DEFA=" { human | people } " is the original justice of justice " { AnimalHuman | animal } } " of its upperseat concept, now meets DEF be presentB
∈DEFSETBIt is " { AnimalHuman | animal } } " containing " whole " attribute and its value, therefore word " people " and " head " are deposited
In integral part relation.
The word pair that can not be identified for Chinese knowledge resource, by step 5-1) to step 6-4) complete its semantic relation
Identification operation, illustrates by taking word A " seasoning " and B " vinegar " as an example below:
According to step 5-1) utilize Iciba Chinese-English Dictionaries and HowNet that word A " seasoning " and B " vinegar " is translated to conversion respectively
For corresponding English gather ENSET (A)={ " accessory food ", " condiments ", " seasoning " } and
ENSET (B)={ " vinegar ", " jealousy " }.
According to step 6-1) word EN is extracted in English knowledge resource BabelNetA" accessory food " antisense
Set of words obtainsExtract ENAThe antisense set of words of " condiments " obtainsExtract ENA
The antisense set of words of " seasoning " obtainsObvious wordTherefore 6-2 is gone to step.
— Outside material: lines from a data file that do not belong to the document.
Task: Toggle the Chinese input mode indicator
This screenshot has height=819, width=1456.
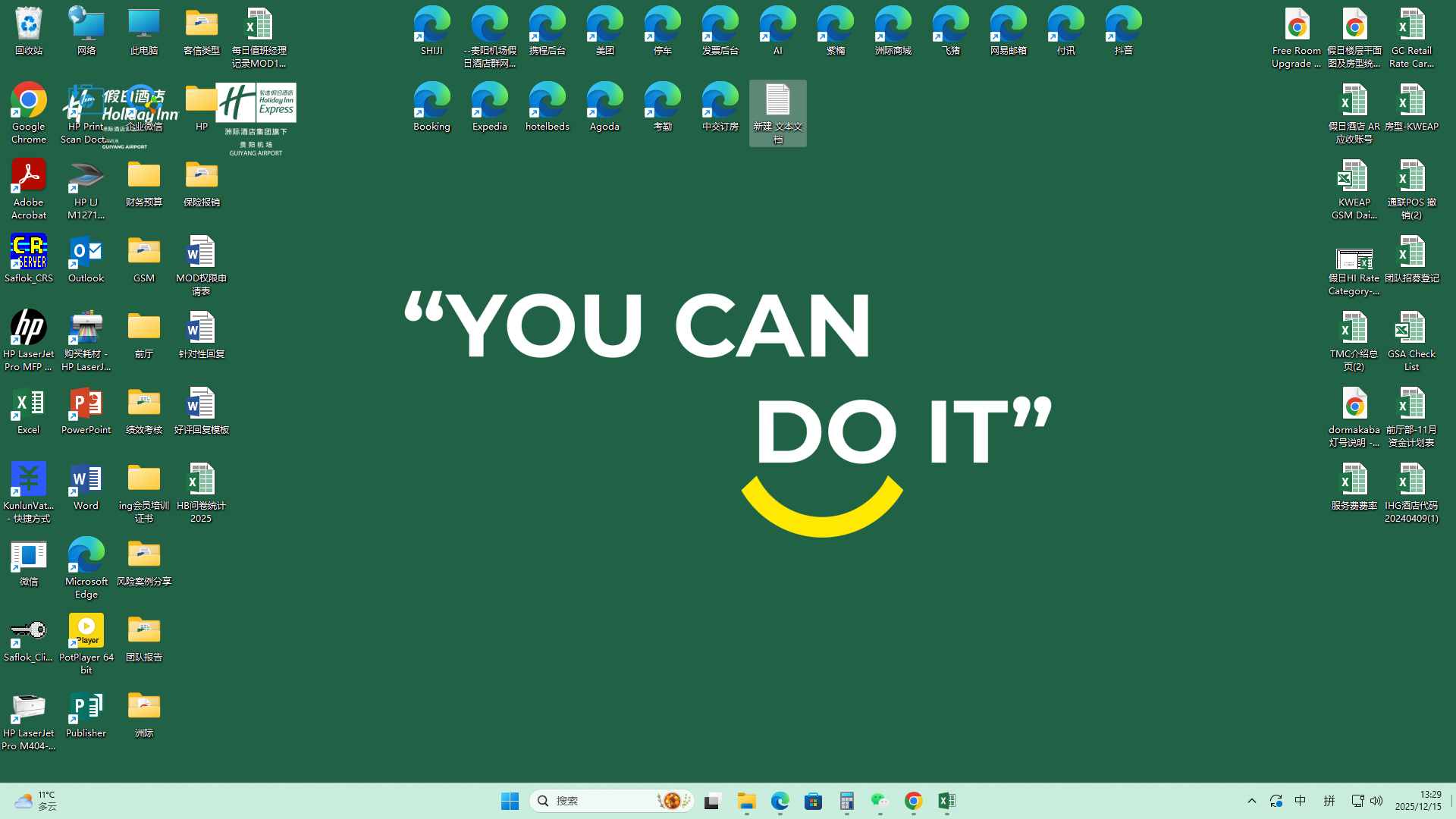Action: [x=1301, y=801]
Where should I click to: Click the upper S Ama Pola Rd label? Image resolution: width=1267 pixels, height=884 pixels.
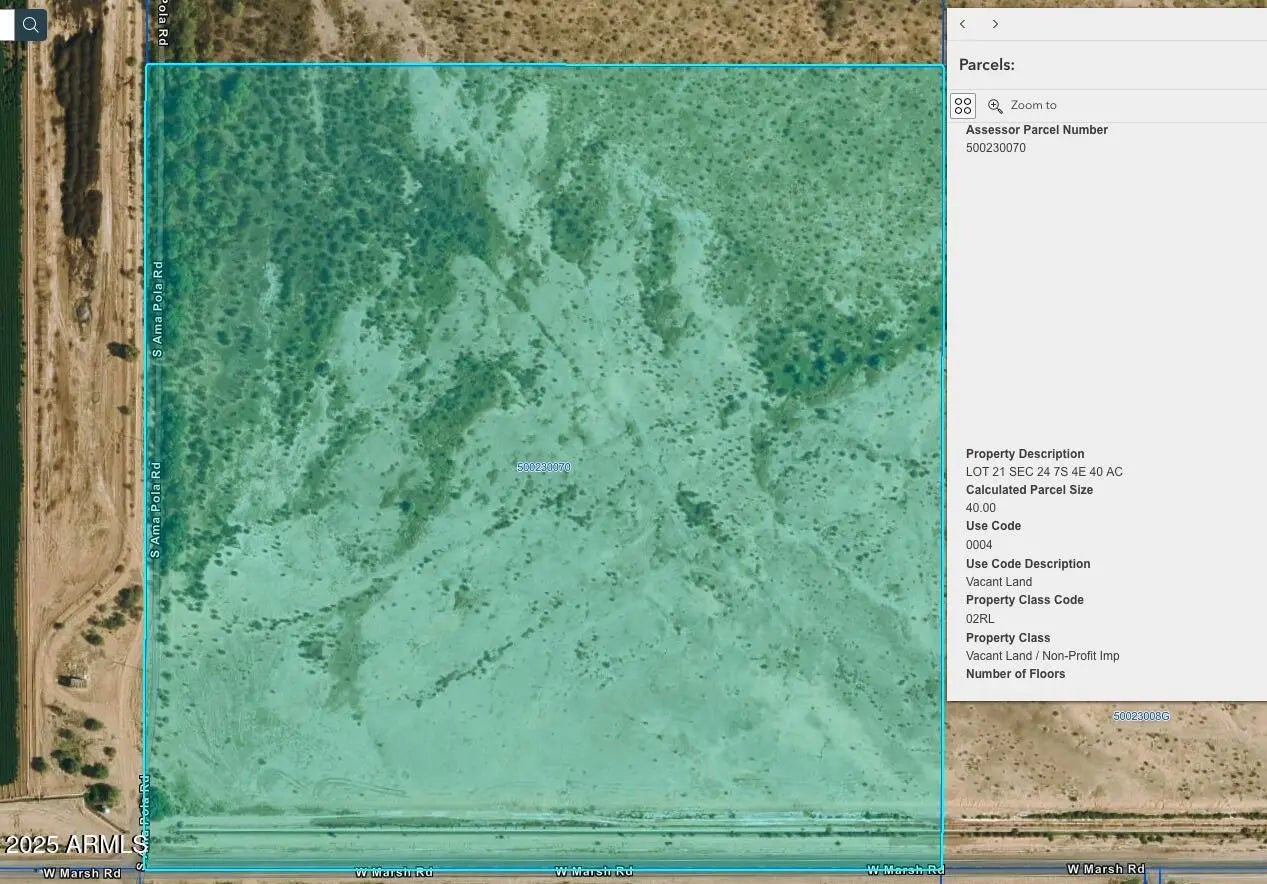point(157,310)
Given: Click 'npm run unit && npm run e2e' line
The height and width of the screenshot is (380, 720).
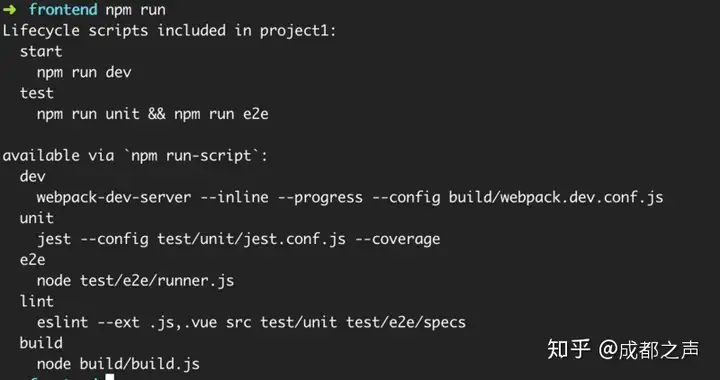Looking at the screenshot, I should pyautogui.click(x=152, y=114).
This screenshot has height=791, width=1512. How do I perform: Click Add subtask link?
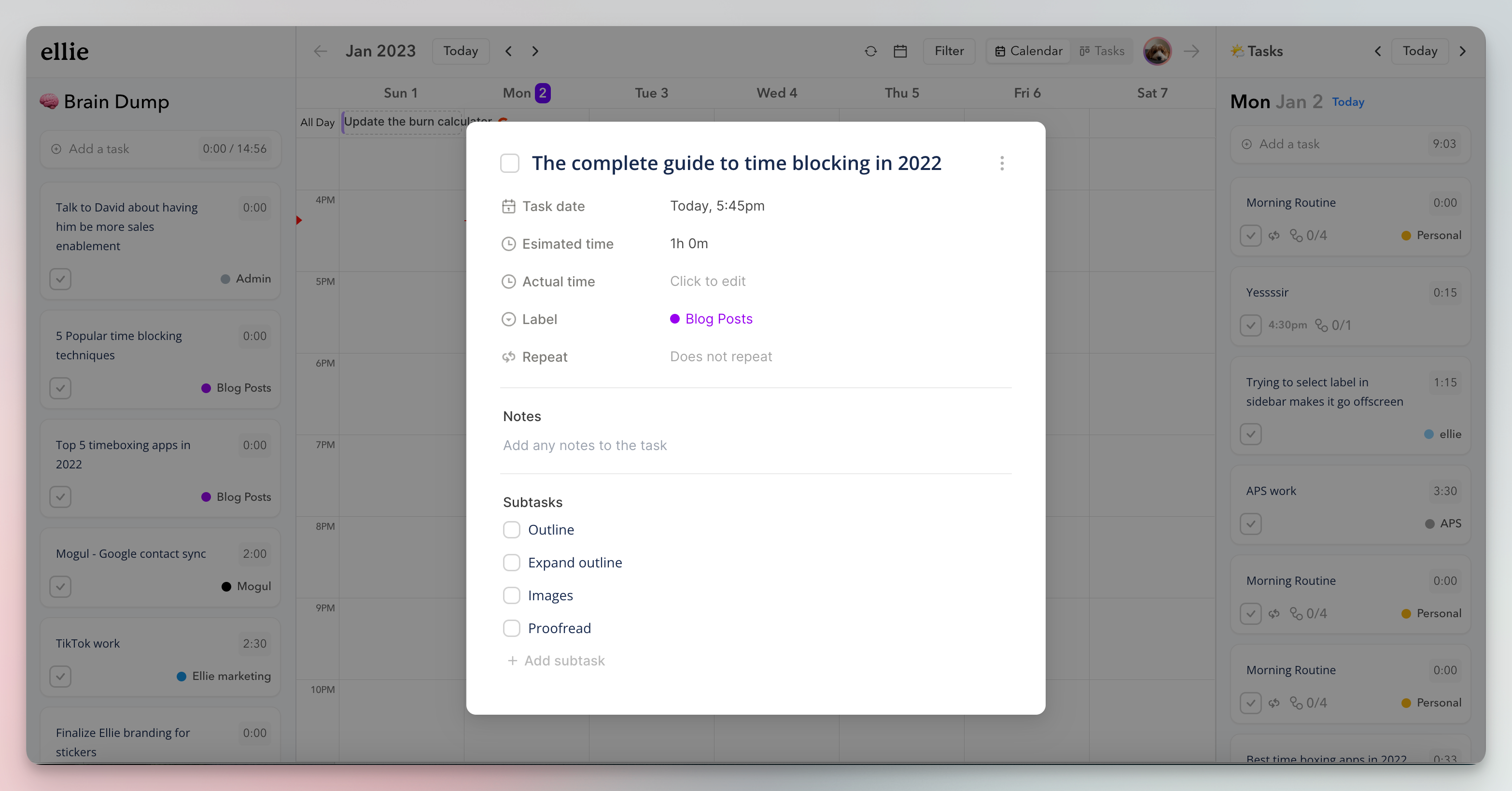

According to step 6-2) in English knowledge resource BabelNet, extract word ENA" accessory food " portion
Participle is gatheredExtract word ENAThe part set of words of " condiments " obtainsCarry
Take word ENAThe part set of words of " seasoning " obtainsExtract ENBThe part set of words of " vinegar "
Extract ENBThe part set of words of " jealousy " obtainsObviously Therefore go to step 6-3).
According to step 6-3) in English knowledge resource BabelNet, extract word ENA" accessory food's " is same
Adopted set of words obtainsExtract word ENAThe TongYiCi CiLin of " condiments " obtainsCarry
Take word ENAThe TongYiCi CiLin of " seasoning " obtains ENSSETA=" flavorer ", " flavourer ",
" flavoring ", " flavouring ", " seasoner ", " seasoning " }, because of wordTherefore go to step
6-4);
According to step 6-4) in English knowledge resource BabelNet, extract word ENA" under accessory food "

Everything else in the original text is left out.